__Supplied passage__.
>>>
Today’s book review of a crime novel is brought to you by yours truly, Morgen Bailey. If you’d like your book reviewed or to send me a book review of another author’s book, see book-reviews for the guidelines. Other options listed on opportunities-on-this-blog.
15 Seconds by Andrew Gross
OUT OF TOWN
Dr Henry Steadman has it all: a booming business, a daughter he loves, and plenty of time to enjoy life. But while visiting upstate Florida, a police-stop ends in the shooting of a local cop – with Henry as the prime suspect.
OUT OF LUCK
Framed for a second murder, this time of a close friend, Henry goes on the run. His only lifeline is state-trooper Carrie Holmes, no stranger to tragedy herself, who can help prove his innocence. But they are in a dead-end – the police are closing in, the killer is getting away.
OUT OF TIME
This is not just a set-up, it’s far more personal. Henry’s nightmare is complete when his daughter is kidnapped. Suddenly, survival is not enough: he must save his daughter. Everything has been taken away from him – but now, Henry has nothing left to lose…
This novel is available via http://www.amazon.co.uk/15-Seconds-Andrew-Gross/dp/0007384270 and http://www.amazon.com/15-Seconds-Andrew-Gross/dp/0007384270.
Review (unabridged audiobook version narrated by Christian Hoff)
Starting with a quote by Alexander Solzhenitsyn, “Everyone is guilty of something, or has something to conceal. All one has to do is look hard enough to find what it is”, the novel then has a prologue featuring Amanda and the consequences of her lack of focus behind the wheel. Chapter 1 (part 1) starts in first-person point of view, the high life of a divorced cosmetic surgeon, Henry, and his equally successful daughter, Halle.
A business trip to North Florida, as a speaker at a medical conference, goes… pardon the pun, south before Henry gets to the venue. A lucky escape from a case of mistaken identity for a minor traffic violation until things escalate and goes from bad to worse as the dead bodies stack up and Henry has to prove his innocence.
We then briefly meet Carrie Holmes on her first day back from leave having lost her husband and son as she’s told of a colleague’s death.
Amanda returns as her father, former policeman gone bad Vance, meets her in prison and asks who had given her the drugs that affected her driving. She refuses and when he finds the person he thinks responsible, he seeks retribution and stops at nothing to get it.
Part 2 starts with chapter 19 and we return to Carrie and the tragedies that have happened to her before part 1. Events of how her husband and son ended up in hospital and already knowing the outcome spoiled this part for me. The next few chapters switch from Vance to Carrie who, supported by her ex-policeman father and FBI brother, does her own investigations to prove Henry innocent. We then learn how Vance and Henry are connected and the action speeds up further until the final confrontation.
<<<
__Excerpted records__.
>>>
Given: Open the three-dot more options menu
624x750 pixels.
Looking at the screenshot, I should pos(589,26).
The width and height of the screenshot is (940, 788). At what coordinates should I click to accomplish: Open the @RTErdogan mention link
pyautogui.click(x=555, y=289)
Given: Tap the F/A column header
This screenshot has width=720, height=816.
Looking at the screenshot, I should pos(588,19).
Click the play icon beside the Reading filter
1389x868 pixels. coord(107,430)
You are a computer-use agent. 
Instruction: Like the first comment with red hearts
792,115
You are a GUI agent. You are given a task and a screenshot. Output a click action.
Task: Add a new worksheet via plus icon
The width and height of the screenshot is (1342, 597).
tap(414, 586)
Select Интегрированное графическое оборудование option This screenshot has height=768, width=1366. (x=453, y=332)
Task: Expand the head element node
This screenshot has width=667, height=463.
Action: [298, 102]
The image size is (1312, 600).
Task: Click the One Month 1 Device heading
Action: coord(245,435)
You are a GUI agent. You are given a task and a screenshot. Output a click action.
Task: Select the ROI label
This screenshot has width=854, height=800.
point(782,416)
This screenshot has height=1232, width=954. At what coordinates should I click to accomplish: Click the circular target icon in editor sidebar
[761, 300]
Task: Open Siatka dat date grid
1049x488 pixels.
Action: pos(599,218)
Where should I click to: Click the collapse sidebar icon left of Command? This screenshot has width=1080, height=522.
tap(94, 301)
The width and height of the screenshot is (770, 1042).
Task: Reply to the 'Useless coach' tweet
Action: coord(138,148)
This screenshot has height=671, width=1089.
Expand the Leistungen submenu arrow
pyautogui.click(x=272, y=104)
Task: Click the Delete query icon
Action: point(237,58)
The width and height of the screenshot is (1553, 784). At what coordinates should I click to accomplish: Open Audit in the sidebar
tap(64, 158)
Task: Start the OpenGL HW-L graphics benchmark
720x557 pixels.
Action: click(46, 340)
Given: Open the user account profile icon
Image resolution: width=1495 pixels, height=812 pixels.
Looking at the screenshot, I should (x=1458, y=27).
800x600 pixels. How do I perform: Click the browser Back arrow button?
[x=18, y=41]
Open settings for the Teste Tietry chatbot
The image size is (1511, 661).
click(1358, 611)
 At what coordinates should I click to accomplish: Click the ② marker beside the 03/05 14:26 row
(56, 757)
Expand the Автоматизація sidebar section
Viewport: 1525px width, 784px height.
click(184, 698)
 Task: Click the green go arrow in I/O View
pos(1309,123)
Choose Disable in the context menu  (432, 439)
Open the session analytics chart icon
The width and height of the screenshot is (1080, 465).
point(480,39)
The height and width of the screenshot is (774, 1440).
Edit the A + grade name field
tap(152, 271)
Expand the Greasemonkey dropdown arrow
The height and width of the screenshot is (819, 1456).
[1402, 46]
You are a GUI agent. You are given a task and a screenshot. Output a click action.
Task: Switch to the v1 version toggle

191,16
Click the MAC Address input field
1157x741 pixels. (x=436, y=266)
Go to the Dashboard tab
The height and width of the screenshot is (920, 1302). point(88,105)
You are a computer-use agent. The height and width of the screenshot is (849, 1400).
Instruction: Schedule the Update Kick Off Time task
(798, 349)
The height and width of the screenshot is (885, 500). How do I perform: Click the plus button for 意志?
<<<
__Exercise description__.
Print the passage of the 15 Seconds book review verbatim, from "Review (unabridged audiobook" up to and including "successful daughter, Halle.".

__Output of the exercise__.
Review (unabridged audiobook version narrated by Christian Hoff)
Starting with a quote by Alexander Solzhenitsyn, “Everyone is guilty of something, or has something to conceal. All one has to do is look hard enough to find what it is”, the novel then has a prologue featuring Amanda and the consequences of her lack of focus behind the wheel. Chapter 1 (part 1) starts in first-person point of view, the high life of a divorced cosmetic surgeon, Henry, and his equally successful daughter, Halle.